Margherita Sarfatti, 1930

C’è una stagione dell’arte italiana poco conosciuta. Ci sono opere la cui lettura è stata compromessa dall’imbarazzo per l’epoca politica in cui sono state create e artisti che sono caduti nell’oblio della critica. La connessione con il periodo storico è stata determinante per produrre una sorta di cortina che ha messo in ombra una pur grande produzione artistica del nostro paese. Quella che sono andata a vedere al Mart di Rovereto nella mostra “L’eterna bellezza”.
E la bellezza, oltre a quella delle opere, sta nel percorso espositivo che definisce una fase particolare della nostra storia, in cui collocare artisti finora citati singolarmente e in modo generico come nomi del novecento.

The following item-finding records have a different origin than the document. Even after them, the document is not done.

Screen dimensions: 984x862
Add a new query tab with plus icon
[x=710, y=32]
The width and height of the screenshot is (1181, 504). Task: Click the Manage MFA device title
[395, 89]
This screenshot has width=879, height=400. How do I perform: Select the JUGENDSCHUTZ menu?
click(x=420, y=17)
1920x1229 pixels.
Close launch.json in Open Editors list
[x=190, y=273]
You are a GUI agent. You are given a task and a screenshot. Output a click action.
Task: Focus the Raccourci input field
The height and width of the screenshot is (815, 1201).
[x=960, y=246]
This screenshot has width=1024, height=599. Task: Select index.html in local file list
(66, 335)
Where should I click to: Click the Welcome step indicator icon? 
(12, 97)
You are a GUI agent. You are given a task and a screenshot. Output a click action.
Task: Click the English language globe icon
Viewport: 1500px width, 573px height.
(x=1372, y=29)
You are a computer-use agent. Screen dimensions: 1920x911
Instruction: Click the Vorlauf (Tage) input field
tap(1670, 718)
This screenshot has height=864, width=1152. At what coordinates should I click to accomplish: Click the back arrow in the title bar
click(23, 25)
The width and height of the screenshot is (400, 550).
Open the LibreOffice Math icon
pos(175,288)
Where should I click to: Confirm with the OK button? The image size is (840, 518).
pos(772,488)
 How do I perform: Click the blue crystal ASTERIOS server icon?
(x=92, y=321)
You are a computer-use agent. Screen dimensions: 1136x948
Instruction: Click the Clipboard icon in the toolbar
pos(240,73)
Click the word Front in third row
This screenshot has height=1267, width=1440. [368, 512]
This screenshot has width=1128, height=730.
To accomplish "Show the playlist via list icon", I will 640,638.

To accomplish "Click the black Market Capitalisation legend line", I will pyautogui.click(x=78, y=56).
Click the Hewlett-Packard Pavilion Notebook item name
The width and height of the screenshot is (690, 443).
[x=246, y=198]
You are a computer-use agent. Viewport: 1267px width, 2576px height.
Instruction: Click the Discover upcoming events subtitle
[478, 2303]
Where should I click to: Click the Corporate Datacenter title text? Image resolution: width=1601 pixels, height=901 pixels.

Le vicende dell’arte in Italia nel Novecento, a partire dal primo conflitto mondiale, sono il tema di questa esposizione che presenta oltre cento capolavori in cui tradizione e modernità si incontrano. Il contesto storico è quello del ventennio tra le due guerre e le opere esposte datano dalla metà anni dieci alla fine degli anni trenta del secolo scorso.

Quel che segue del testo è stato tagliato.